De cá de baixo, em frente à casa, olho para cima e vejo o cão. A corda que o prende agarra-se a uma argola de ferro que antes servia para prender as velas. Assim, deitado sobre o monte de areia, de silhueta recortada contra a mó ao lado da porta do moinho, fica com o que se chama “um ar nobre”. Subo as escadas. Não consegui manter o bicho sossegado lá em baixo, por causa de uma cadela do monte vizinho, que vem deitar-se à sombra grande do moinho e se põe a favor do vento, para que o seu cheiro o chame. O cão gania e levei-o para cima. A cadela foi-se embora.
Hoje faz mais vento que ontem, que já foi muito. O que choveu durante a noite inteira secou já com a ventania e os topos das árvores e as canas balançam, empurrados com a força. As nuvens não chegam a parar e o sol cai, queimando as folhas sem se lembrar que não é tempo ainda. Mas as coisas não são nada como eram dantes: os moinhos não moem, não se ouve o fio cantado do vento nas velhas garrafas de Sagres Mini que já substituíam os cantarinhos de barro nas cordas, as argolas não prendem as velas, as peneiras estão penduradas ao alto nas paredes e servem de casa às aranhas. Porque haveria o sol de queimar no tempo certo, se deixou de haver isso?
Já dentro do moinho, subo outra vez as escadas, oito, nove, e depois até ao último piso, o do telhado. Aqui, o soalho está mais carcomido, pela chuva que ainda lhe entrou antes de ser arranjada a cobertura. Debaixo do tecto ficam as peças mais imponentes: a viga do mastro, um longo e grosso pau com um metro de largo em cada uma das quatro faces, que atravessa em diâmetro a circunferência do moinho. Num dos extremos, apoia-se numa outra estrutura forte de madeira, e sai para fora da parede no lado oposto, a segurar as varas do velame. É de pau-ferro, grande, castanho claro ou esbatido do escuro que se calhar foi. Quase a meio, sustenta uma grande roda dentada, que dá às máquinas o movimento que os ventos transmitiram através das velas.

[AÇÃO PEDIDA]: No excerto sobre o moinho, de que madeira é feita a viga do mastro? Baseie-se unicamente no excerto.

[DADOS]:

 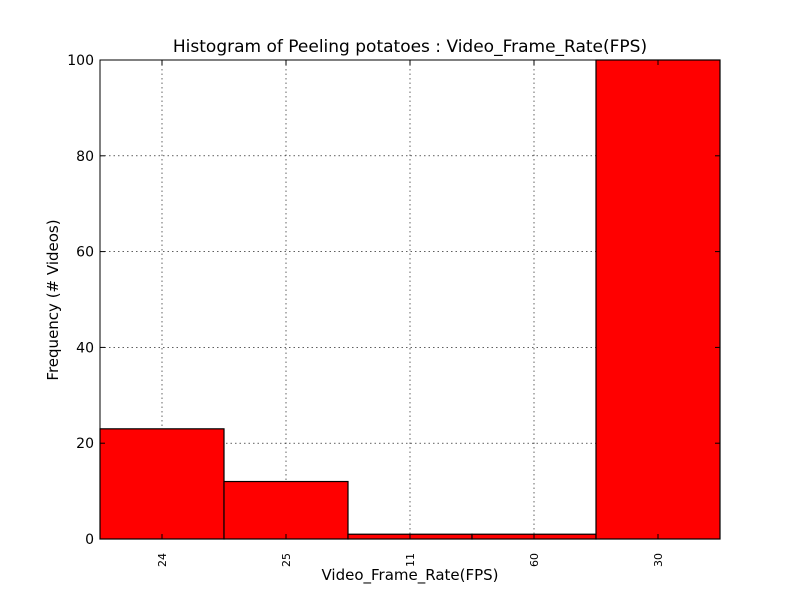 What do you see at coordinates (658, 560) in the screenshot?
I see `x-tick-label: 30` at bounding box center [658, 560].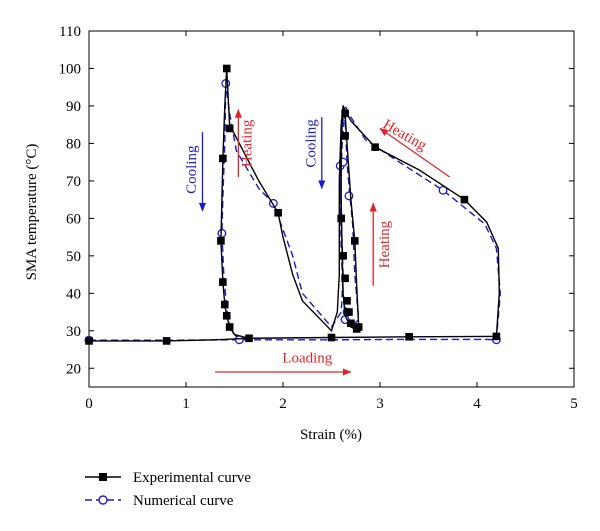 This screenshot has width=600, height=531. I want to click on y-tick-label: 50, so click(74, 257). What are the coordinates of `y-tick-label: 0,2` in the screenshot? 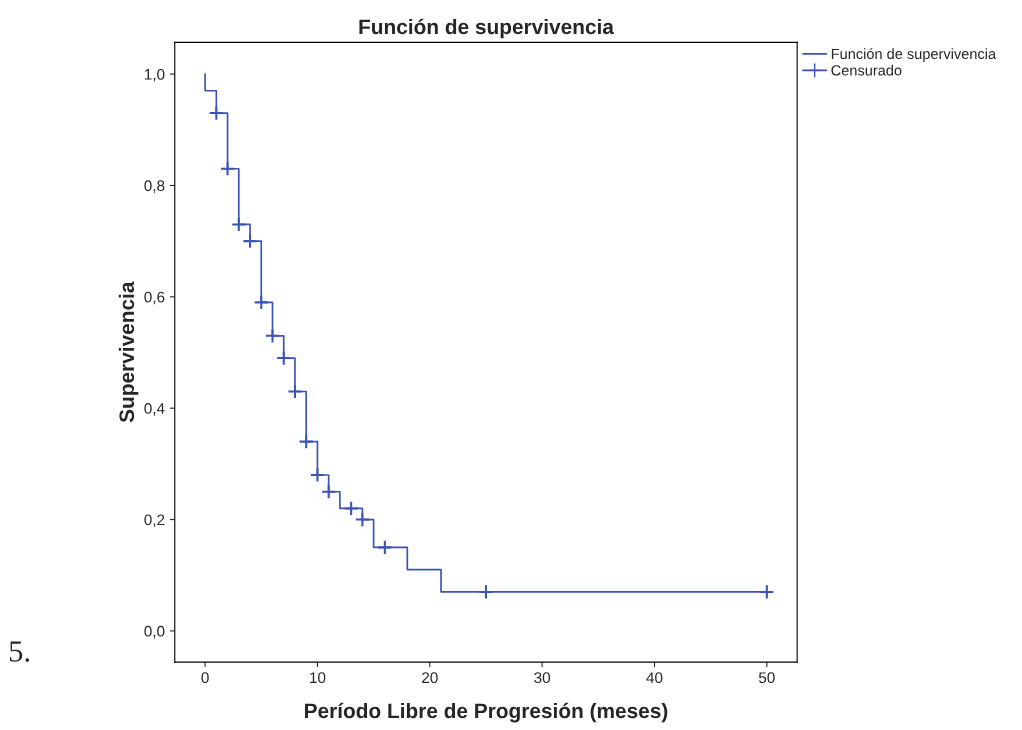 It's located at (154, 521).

[RESULTADO]: É de pau-ferro.